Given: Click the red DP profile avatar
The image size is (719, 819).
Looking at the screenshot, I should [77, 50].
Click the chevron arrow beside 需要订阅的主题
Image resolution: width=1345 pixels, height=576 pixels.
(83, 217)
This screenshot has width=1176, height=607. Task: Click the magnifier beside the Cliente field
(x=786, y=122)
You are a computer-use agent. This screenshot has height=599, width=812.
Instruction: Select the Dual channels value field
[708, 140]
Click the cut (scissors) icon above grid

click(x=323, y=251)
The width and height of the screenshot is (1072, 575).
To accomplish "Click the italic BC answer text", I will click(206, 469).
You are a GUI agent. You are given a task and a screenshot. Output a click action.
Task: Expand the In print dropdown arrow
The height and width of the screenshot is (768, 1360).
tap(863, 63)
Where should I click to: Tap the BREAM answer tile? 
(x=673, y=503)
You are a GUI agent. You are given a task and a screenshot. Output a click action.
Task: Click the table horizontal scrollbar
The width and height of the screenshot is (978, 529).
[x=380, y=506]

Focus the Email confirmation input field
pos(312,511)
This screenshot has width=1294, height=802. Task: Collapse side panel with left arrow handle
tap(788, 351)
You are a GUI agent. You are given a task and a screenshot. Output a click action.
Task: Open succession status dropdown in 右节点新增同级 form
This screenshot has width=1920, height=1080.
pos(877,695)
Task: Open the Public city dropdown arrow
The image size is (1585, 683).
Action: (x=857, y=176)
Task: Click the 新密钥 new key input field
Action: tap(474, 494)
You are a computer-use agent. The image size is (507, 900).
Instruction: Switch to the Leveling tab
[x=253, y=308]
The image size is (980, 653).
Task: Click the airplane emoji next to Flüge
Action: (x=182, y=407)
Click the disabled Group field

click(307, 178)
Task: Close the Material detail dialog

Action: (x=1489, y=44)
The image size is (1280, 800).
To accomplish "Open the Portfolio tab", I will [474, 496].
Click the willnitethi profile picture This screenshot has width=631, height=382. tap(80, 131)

#### WHAT IS NEEDED:
Rewrite all of the records above as a numbered list, one line per item, leaving out the blank lines.

#### WRITTEN SOLUTION:
1. Given: Click the red DP profile avatar
2. The image size is (719, 819).
3. Looking at the screenshot, I should [77, 50].
4. Click the chevron arrow beside 需要订阅的主题
5. Image resolution: width=1345 pixels, height=576 pixels.
6. (83, 217)
7. This screenshot has width=1176, height=607. Task: Click the magnifier beside the Cliente field
8. (x=786, y=122)
9. You are a computer-use agent. This screenshot has height=599, width=812.
10. Instruction: Select the Dual channels value field
11. [708, 140]
12. Click the cut (scissors) icon above grid
13. click(x=323, y=251)
14. The width and height of the screenshot is (1072, 575).
15. To accomplish "Click the italic BC answer text", I will click(206, 469).
16. You are a GUI agent. You are given a task and a screenshot. Output a click action.
17. Task: Expand the In print dropdown arrow
18. The height and width of the screenshot is (768, 1360).
19. tap(863, 63)
20. Where should I click to: Tap the BREAM answer tile? 
21. (x=673, y=503)
22. You are a GUI agent. You are given a task and a screenshot. Output a click action.
23. Task: Click the table horizontal scrollbar
24. The width and height of the screenshot is (978, 529).
25. [x=380, y=506]
26. Focus the Email confirmation input field
27. pos(312,511)
28. This screenshot has width=1294, height=802. Task: Collapse side panel with left arrow handle
29. tap(788, 351)
30. You are a GUI agent. You are given a task and a screenshot. Output a click action.
31. Task: Open succession status dropdown in 右节点新增同级 form
32. This screenshot has width=1920, height=1080.
33. pos(877,695)
34. Task: Open the Public city dropdown arrow
35. The image size is (1585, 683).
36. Action: (x=857, y=176)
37. Task: Click the 新密钥 new key input field
38. Action: tap(474, 494)
39. You are a computer-use agent. The image size is (507, 900).
40. Instruction: Switch to the Leveling tab
41. [x=253, y=308]
42. The image size is (980, 653).
43. Task: Click the airplane emoji next to Flüge
44. Action: (x=182, y=407)
45. Click the disabled Group field
46. click(307, 178)
47. Task: Close the Material detail dialog
48. Action: (x=1489, y=44)
49. The image size is (1280, 800).
50. To accomplish "Open the Portfolio tab", I will [474, 496].
51. Click the willnitethi profile picture This screenshot has width=631, height=382. tap(80, 131)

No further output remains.